Process OSS data stored in open source formats - MaxCompute

This topic describes how to use the MaxCompute unstructured framework to process Object Storage Service (OSS) data that is stored in open source formats. The formats include ORC, PARQUET, SEQUENCEFILE, RCFILE, AVRO, and TEXTFILE.

You can create, search, configure, and process external tables in the DataWorks console. You can also query and analyze data in external tables. For more information, see External table.

For data that is stored in open source formats, the unstructured framework calls the implementation method provided by an open source community to parse the data. The method can be seamlessly integrated with MaxCompute to read and parse data stored in open source formats.
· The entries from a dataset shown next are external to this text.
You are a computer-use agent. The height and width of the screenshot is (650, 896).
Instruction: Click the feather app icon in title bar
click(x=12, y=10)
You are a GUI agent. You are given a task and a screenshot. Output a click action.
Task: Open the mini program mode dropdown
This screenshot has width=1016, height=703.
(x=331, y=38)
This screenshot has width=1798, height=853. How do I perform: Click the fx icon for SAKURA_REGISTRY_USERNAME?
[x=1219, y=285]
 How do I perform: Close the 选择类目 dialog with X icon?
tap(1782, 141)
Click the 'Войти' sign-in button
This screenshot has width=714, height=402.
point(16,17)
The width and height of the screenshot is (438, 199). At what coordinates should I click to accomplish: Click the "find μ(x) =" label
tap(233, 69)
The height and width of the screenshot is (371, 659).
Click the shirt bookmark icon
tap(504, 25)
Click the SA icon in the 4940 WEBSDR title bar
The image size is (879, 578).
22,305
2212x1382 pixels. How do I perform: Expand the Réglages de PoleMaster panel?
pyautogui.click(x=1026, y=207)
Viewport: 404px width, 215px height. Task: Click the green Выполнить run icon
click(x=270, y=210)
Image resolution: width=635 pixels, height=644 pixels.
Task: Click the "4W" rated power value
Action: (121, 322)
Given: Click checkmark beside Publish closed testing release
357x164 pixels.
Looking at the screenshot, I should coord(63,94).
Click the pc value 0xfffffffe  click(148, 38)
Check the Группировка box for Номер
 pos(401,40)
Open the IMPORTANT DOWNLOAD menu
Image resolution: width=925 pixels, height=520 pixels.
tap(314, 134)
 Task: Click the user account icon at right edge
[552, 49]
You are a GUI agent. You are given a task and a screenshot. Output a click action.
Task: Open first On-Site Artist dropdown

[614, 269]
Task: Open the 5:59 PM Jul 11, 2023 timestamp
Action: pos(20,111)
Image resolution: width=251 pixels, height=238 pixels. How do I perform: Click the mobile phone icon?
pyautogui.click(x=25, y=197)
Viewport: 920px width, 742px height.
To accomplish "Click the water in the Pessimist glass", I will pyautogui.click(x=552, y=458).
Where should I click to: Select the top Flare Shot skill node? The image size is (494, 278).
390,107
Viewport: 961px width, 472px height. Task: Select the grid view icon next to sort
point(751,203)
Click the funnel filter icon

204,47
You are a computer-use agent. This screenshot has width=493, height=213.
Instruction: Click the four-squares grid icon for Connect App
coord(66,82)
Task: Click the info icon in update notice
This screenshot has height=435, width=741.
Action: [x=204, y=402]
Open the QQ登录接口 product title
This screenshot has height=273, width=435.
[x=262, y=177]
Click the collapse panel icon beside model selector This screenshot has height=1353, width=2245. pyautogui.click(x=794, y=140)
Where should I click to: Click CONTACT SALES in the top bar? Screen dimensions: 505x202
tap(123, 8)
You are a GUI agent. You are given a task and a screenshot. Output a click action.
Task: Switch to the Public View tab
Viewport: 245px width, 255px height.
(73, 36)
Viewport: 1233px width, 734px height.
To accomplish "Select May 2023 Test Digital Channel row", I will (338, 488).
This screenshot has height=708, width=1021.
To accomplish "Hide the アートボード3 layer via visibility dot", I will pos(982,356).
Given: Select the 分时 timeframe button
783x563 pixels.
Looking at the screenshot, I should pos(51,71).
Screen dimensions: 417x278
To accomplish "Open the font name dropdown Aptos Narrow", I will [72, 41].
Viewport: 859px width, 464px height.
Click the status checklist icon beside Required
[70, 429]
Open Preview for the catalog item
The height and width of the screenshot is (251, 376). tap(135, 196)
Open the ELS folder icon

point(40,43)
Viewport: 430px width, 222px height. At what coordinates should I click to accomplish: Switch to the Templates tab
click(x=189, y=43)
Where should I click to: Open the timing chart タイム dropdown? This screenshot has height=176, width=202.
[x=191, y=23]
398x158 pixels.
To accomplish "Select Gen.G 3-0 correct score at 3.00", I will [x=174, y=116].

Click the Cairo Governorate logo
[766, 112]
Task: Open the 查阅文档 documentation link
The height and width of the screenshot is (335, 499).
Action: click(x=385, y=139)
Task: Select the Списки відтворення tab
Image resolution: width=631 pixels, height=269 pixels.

Note Before you process the OSS data stored in open source formats, you must use STS to authorize access to OSS first. For more information, see STS authorization.

Syntax to create an external table

The MaxCompute unstructured framework uses external tables to access data stored in various formats. The following code describes the syntax that is used to create an external table. Then, the table can be used to access OSS data that is stored in open source formats.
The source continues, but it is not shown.